The complete process for evaluating production AI agents (datasets, evaluators, offline + online)

By Codcompass Team·2026-05-22·8 min read

Architecting Reliable AI Agents: A Closed-Loop Evaluation Framework

Current Situation Analysis

The transition from controlled demonstration to live production is where most AI agent projects fail. Teams typically validate agents against clean, predictable inputs during development, ship the system, and immediately encounter unpredictable failures under real traffic. The root cause is rarely model capability; it is an evaluation gap. Organizations treat assessment as a pre-launch gate rather than a continuous engineering discipline, leaving them blind to how agents actually behave when exposed to malformed queries, adversarial prompts, or unexpected tool interactions.
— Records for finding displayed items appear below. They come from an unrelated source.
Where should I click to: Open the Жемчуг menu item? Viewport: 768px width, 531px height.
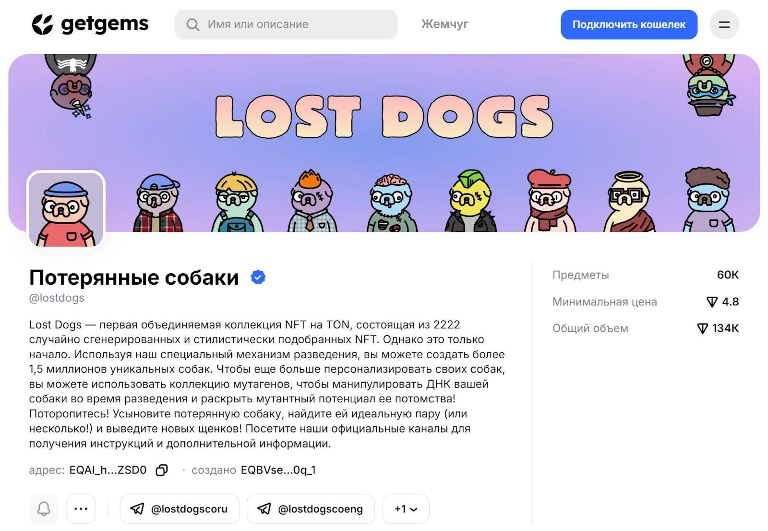tap(444, 24)
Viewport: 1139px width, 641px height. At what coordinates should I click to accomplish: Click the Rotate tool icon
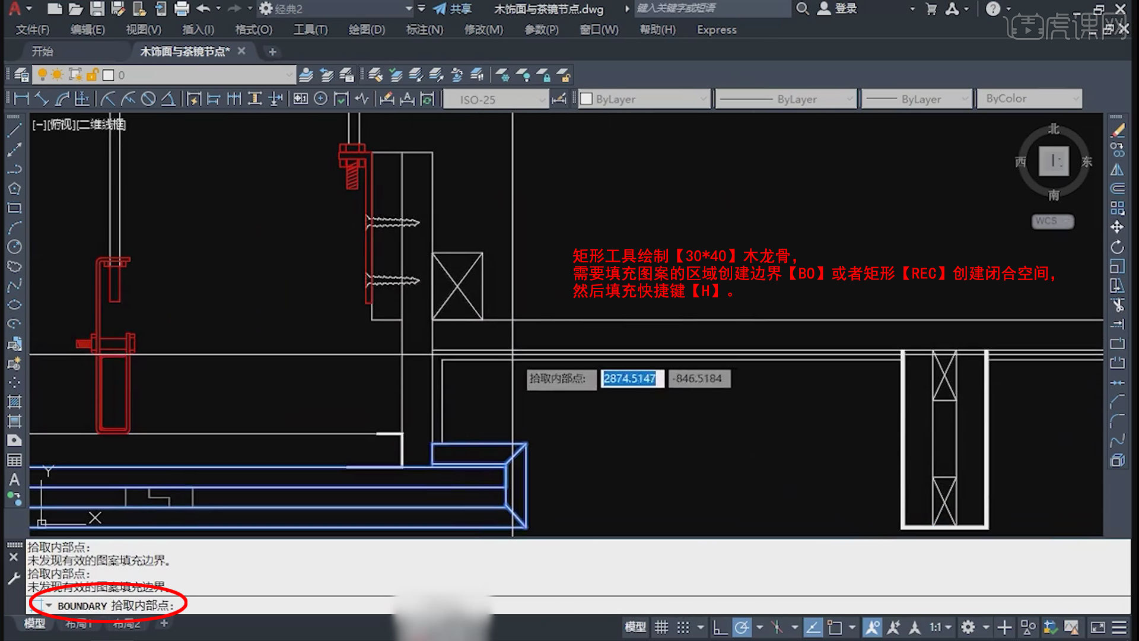(x=1117, y=247)
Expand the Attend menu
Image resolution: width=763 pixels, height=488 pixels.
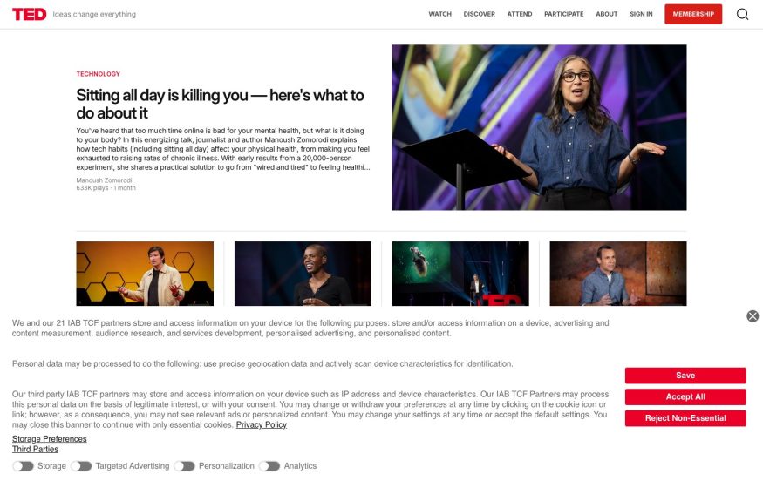pos(520,14)
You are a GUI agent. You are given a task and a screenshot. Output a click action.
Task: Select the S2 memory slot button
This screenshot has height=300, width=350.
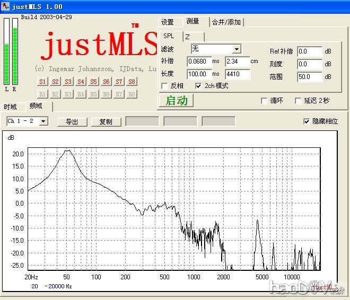pos(55,82)
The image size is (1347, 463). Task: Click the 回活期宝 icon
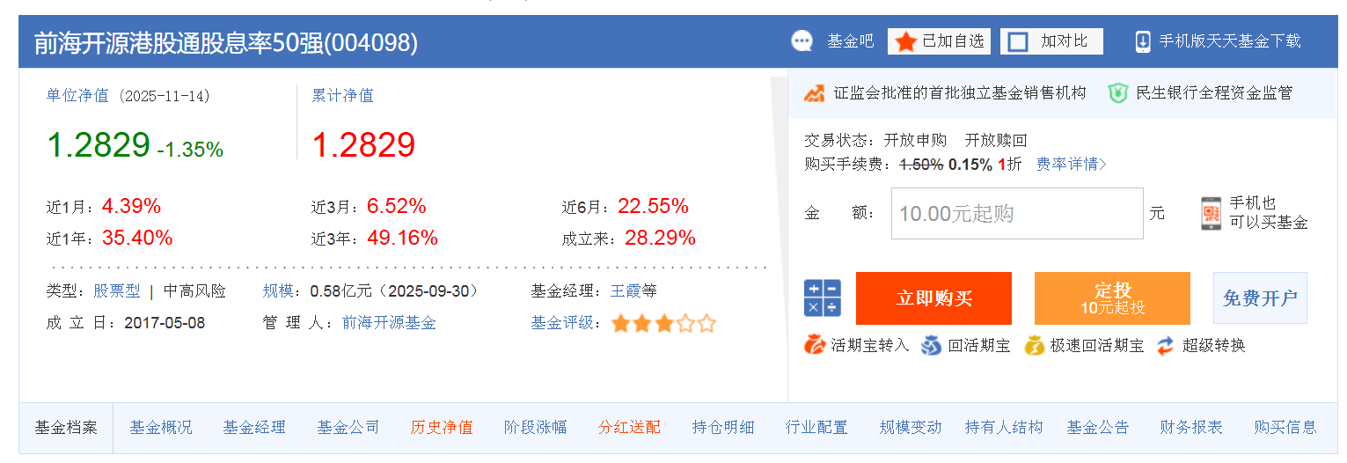pos(931,345)
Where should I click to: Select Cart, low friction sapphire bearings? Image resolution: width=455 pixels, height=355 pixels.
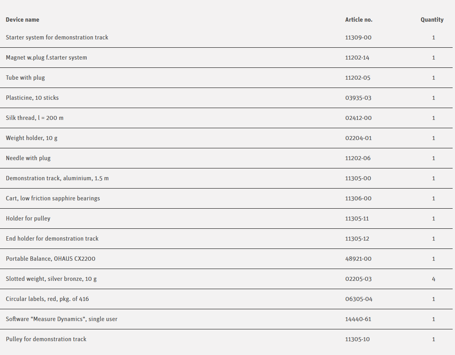(x=53, y=198)
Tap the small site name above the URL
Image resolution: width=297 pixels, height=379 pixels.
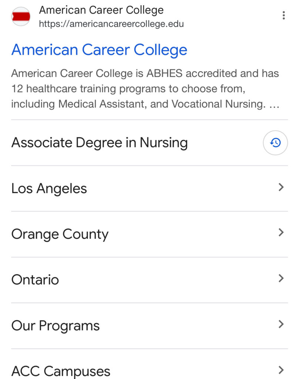[x=101, y=10]
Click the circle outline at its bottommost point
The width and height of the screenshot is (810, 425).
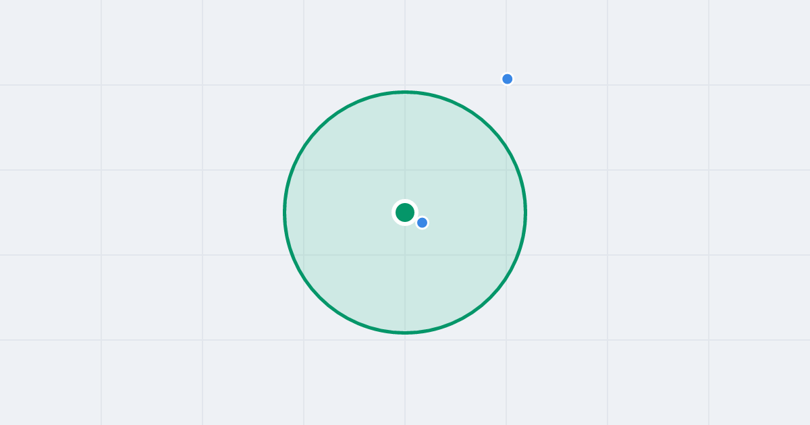pyautogui.click(x=405, y=333)
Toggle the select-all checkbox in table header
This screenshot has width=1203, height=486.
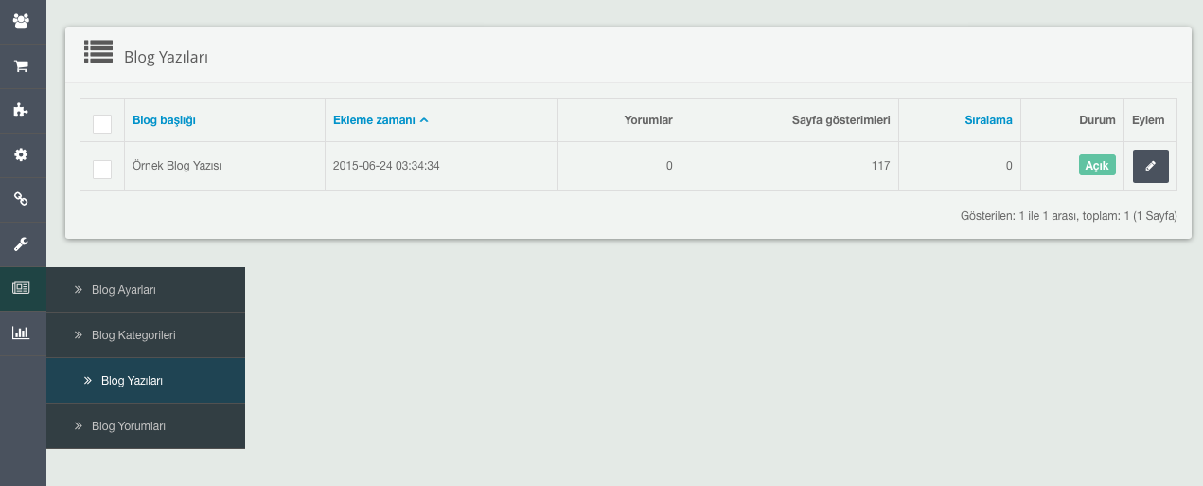102,124
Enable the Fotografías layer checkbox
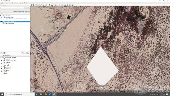Screen dimensions: 170x96 click(x=3, y=64)
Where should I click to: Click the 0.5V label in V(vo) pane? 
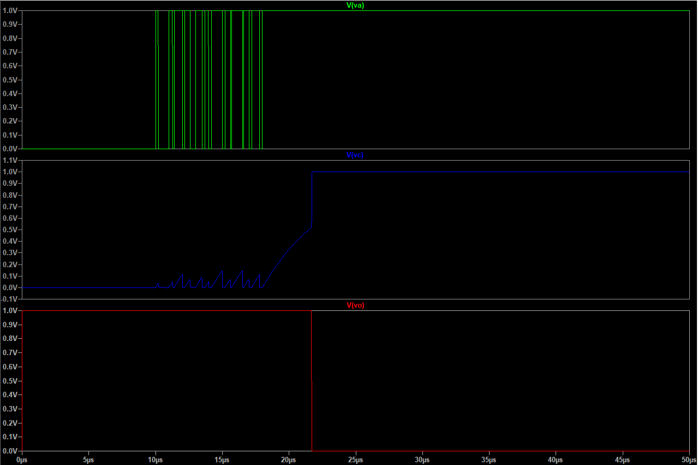tap(10, 381)
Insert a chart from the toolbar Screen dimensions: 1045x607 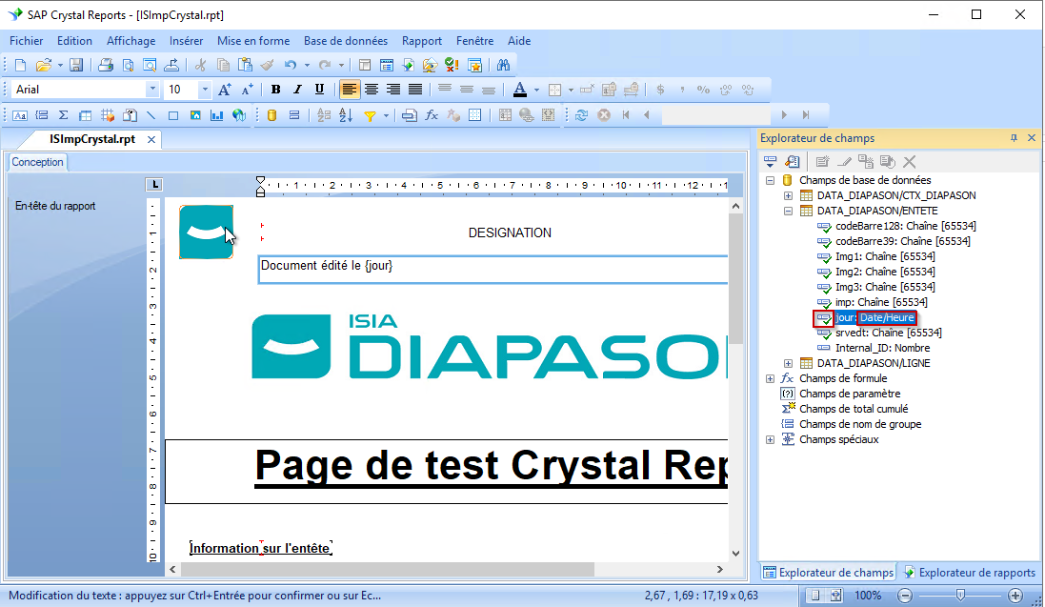tap(216, 115)
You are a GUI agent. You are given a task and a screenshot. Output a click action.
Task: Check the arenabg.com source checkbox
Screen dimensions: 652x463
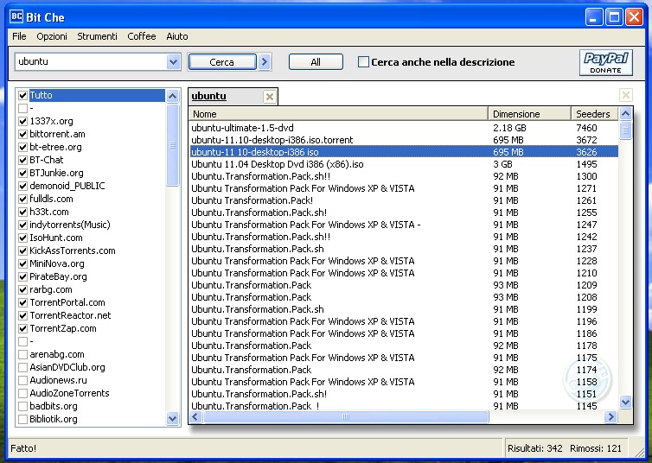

This problem persists because evaluation is frequently misunderstood as a scoring exercise rather than a feedback mechanism. Many teams rely on synthetic datasets generated by LLMs, which inherently reflect model biases rather than actual user behavior. Others measure only final outputs, completely ignoring the execution path the agent takes to reach those outputs. The result is silent degradation: agents continue to return plausible answers while silently inflating costs, looping on tool calls, or drifting from safety boundaries. Without a structured loop that captures production failures and feeds them back into development datasets, every incident remains an isolated event rather than a learning signal.

Industry audits consistently show that agents evaluated solely on output correctness miss 60-80% of production incidents related to trajectory inefficiency, tool misuse, and cost anomalies. Production traces consistently outperform synthetic or manually imagined datasets in predicting real-world failure modes. The engineering reality is clear: reliability scales only when evaluation operates in two synchronized modes—offline benchmarking before deployment and online monitoring during operation—connected by a closed feedback loop that converts live failures into permanent test cases.

WOW Moment: Key Findings

The most critical insight from production agent audits is that evaluation strategy directly dictates operational visibility. Teams that shift from synthetic seeding to production-trace datasets, and from output-only scoring to trajectory-aware metrics, consistently detect regressions weeks before they impact user experience or infrastructure costs.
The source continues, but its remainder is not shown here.